## [WHAT YOU WILL DO]
When you reach the line containing "Image resolution: width=800 pixels, height=436" in the entries below, please begin setting down lines exactly, stop only after the last one, and add nothing else.

═════ MATERIAL FOR THE TASK ═════

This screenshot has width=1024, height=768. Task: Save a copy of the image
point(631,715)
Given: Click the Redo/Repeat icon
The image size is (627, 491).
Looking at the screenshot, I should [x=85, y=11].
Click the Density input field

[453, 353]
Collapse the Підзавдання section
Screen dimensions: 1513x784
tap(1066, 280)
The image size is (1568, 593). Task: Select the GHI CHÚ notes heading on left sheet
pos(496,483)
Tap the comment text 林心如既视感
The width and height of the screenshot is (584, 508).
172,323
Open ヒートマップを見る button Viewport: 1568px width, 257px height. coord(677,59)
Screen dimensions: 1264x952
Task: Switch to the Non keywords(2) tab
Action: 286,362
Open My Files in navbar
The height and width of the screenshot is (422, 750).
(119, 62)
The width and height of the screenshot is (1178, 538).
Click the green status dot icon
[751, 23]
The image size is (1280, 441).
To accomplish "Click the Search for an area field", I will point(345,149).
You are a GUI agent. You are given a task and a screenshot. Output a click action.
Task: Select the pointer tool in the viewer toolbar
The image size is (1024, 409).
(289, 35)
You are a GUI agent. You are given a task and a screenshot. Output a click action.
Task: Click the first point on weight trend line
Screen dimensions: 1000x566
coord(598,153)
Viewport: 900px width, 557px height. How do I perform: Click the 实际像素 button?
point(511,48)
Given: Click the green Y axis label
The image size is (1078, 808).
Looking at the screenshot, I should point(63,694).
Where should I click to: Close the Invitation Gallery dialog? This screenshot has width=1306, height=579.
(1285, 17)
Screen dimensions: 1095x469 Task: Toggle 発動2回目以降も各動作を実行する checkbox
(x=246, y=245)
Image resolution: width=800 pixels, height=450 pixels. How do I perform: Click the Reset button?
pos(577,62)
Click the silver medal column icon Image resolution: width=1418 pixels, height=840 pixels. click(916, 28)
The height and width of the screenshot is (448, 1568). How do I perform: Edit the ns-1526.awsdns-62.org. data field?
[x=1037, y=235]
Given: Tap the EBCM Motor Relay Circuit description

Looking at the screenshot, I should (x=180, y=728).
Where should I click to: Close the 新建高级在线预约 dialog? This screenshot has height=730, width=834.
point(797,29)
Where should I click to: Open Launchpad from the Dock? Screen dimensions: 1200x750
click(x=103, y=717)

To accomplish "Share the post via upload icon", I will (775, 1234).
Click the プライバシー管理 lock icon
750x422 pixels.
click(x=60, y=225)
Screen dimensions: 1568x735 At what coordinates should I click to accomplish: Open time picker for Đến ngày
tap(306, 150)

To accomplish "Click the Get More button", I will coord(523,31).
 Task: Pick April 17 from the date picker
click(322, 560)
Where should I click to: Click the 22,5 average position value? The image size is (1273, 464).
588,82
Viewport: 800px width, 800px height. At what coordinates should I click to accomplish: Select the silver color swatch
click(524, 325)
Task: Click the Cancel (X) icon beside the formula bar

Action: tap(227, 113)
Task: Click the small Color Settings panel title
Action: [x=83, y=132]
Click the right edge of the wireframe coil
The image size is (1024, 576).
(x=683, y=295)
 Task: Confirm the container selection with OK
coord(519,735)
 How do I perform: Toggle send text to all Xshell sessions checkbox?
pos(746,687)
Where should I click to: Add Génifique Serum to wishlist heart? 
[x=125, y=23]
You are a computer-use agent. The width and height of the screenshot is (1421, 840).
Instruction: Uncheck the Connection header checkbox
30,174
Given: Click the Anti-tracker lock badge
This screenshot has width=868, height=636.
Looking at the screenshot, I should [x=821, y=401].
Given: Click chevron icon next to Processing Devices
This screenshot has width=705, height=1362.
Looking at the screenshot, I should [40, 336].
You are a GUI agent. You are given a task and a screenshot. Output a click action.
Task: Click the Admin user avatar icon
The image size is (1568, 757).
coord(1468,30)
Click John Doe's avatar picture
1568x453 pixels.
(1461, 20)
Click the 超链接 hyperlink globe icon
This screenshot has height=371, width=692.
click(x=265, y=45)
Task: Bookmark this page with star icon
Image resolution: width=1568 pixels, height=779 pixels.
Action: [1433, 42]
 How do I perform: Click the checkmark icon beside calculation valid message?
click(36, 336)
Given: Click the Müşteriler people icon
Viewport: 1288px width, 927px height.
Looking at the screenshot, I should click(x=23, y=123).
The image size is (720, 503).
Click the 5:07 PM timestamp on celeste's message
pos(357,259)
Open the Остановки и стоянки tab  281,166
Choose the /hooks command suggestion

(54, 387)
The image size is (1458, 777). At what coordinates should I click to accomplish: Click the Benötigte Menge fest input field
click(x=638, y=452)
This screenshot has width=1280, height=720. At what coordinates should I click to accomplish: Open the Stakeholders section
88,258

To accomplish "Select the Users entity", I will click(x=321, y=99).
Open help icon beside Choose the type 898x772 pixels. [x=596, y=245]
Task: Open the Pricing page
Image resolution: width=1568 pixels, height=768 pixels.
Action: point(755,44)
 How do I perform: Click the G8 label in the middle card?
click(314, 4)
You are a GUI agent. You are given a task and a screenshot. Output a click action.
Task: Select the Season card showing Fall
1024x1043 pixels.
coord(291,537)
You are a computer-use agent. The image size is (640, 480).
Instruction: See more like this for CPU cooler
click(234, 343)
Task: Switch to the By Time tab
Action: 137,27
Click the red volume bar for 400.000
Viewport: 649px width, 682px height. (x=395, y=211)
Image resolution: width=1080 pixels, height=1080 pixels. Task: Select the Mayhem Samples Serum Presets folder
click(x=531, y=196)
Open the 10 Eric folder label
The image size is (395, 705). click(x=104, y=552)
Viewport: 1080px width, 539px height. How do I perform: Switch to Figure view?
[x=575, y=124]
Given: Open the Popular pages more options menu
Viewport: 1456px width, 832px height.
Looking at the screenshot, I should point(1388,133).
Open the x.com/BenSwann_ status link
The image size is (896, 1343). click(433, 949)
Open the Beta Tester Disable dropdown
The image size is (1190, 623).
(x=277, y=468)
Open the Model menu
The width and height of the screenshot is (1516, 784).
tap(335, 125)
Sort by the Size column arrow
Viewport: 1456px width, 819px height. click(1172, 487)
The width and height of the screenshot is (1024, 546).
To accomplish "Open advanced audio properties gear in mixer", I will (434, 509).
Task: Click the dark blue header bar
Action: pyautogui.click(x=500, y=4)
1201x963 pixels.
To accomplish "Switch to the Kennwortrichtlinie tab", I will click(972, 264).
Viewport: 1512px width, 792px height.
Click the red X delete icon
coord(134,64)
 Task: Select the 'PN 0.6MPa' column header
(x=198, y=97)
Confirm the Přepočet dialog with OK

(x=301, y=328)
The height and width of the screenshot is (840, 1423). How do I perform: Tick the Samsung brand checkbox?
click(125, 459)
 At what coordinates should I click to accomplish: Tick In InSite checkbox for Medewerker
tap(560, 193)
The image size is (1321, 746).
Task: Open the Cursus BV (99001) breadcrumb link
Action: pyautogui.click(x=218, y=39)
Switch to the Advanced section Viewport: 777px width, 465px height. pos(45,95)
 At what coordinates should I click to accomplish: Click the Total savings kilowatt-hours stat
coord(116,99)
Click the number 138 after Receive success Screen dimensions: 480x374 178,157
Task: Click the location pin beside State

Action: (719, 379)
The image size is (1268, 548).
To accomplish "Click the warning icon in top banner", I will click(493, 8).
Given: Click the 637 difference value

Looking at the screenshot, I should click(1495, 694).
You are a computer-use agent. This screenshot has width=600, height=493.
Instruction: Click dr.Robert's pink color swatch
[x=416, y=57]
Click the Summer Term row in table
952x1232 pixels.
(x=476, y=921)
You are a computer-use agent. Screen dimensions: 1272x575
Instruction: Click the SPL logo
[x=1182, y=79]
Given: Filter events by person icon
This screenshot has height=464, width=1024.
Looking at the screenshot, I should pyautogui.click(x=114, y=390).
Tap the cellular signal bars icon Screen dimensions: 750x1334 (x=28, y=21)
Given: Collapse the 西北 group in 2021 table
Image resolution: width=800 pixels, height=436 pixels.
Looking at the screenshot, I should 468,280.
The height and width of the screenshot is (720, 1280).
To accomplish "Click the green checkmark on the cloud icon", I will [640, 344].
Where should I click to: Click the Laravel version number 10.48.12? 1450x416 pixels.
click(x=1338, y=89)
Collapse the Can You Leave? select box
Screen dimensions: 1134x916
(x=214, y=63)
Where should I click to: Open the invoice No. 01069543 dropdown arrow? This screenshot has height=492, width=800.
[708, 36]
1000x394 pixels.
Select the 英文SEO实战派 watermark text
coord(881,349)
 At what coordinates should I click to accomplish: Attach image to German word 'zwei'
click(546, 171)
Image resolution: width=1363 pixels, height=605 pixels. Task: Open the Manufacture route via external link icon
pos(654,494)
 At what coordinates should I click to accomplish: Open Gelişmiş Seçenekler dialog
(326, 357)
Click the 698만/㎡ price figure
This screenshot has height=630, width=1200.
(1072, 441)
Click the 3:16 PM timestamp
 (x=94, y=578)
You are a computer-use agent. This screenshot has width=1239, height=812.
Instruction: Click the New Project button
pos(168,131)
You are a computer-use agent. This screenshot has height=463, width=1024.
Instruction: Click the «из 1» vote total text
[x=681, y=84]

═════

## [ANSWER BELOW]
Image resolution: width=800 pixels, height=436 pixels.
Looking at the screenshot, I should 468,280.
The height and width of the screenshot is (720, 1280).
To accomplish "Click the green checkmark on the cloud icon", I will [640, 344].
Where should I click to: Click the Laravel version number 10.48.12? 1450x416 pixels.
click(x=1338, y=89)
Collapse the Can You Leave? select box
Screen dimensions: 1134x916
(x=214, y=63)
Where should I click to: Open the invoice No. 01069543 dropdown arrow? This screenshot has height=492, width=800.
[708, 36]
1000x394 pixels.
Select the 英文SEO实战派 watermark text
coord(881,349)
 At what coordinates should I click to accomplish: Attach image to German word 'zwei'
click(546, 171)
Image resolution: width=1363 pixels, height=605 pixels. Task: Open the Manufacture route via external link icon
pos(654,494)
 At what coordinates should I click to accomplish: Open Gelişmiş Seçenekler dialog
(326, 357)
Click the 698만/㎡ price figure
This screenshot has height=630, width=1200.
(1072, 441)
Click the 3:16 PM timestamp
 (x=94, y=578)
You are a computer-use agent. This screenshot has width=1239, height=812.
Instruction: Click the New Project button
pos(168,131)
You are a computer-use agent. This screenshot has height=463, width=1024.
Instruction: Click the «из 1» vote total text
[x=681, y=84]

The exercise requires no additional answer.